Stored data
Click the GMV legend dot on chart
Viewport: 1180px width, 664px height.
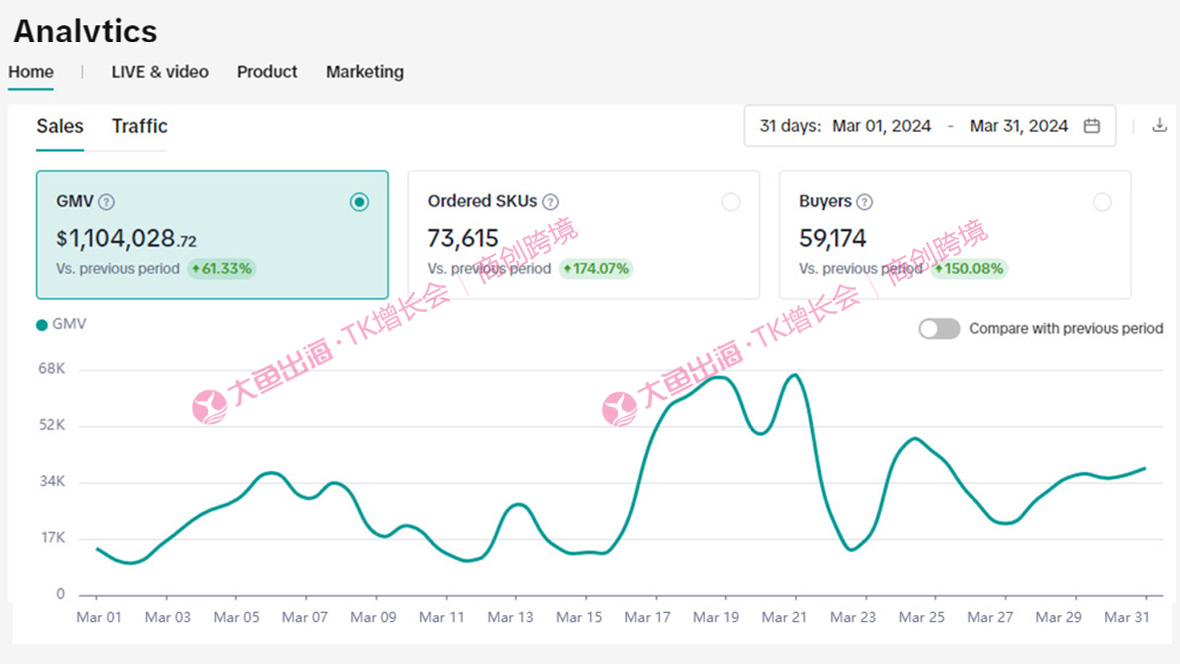[x=42, y=325]
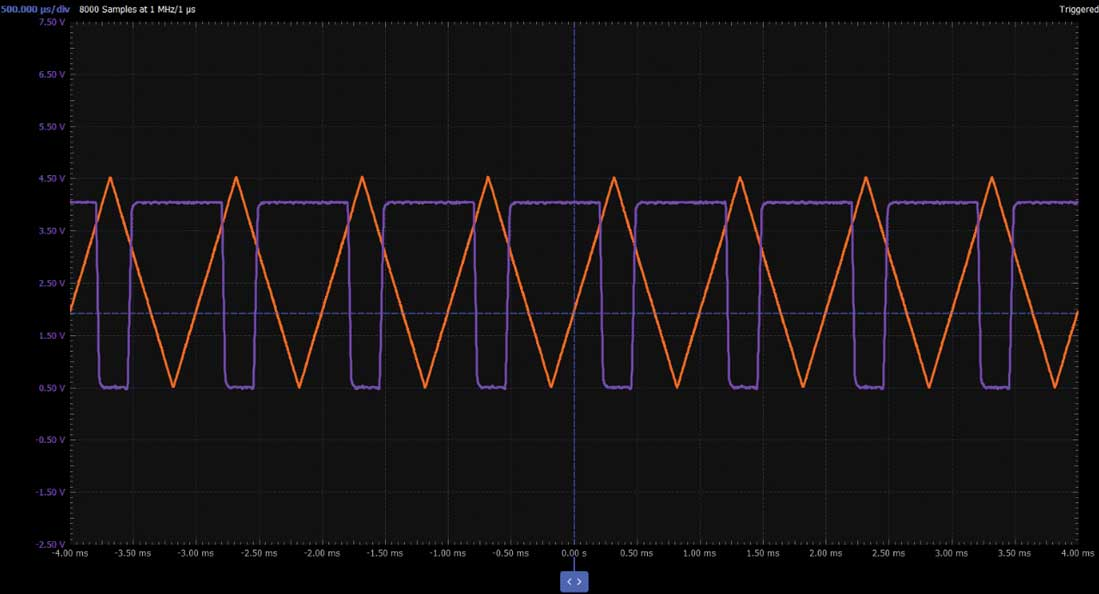The width and height of the screenshot is (1099, 594).
Task: Click the 4.00 ms time axis label
Action: pos(1077,553)
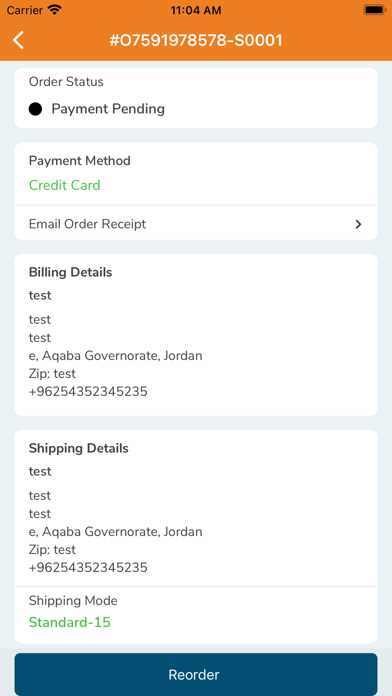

§ **WORK TO BE COMPLETED**:
Go through the entries above and print each one exactly, minus the pictures.

§ **REPLY TO THE EXERCISE**:
Click the GMV legend dot on chart
Viewport: 1180px width, 664px height.
[x=42, y=325]
The width and height of the screenshot is (1099, 594).
Task: Click the 4.00 ms time axis label
Action: pos(1077,553)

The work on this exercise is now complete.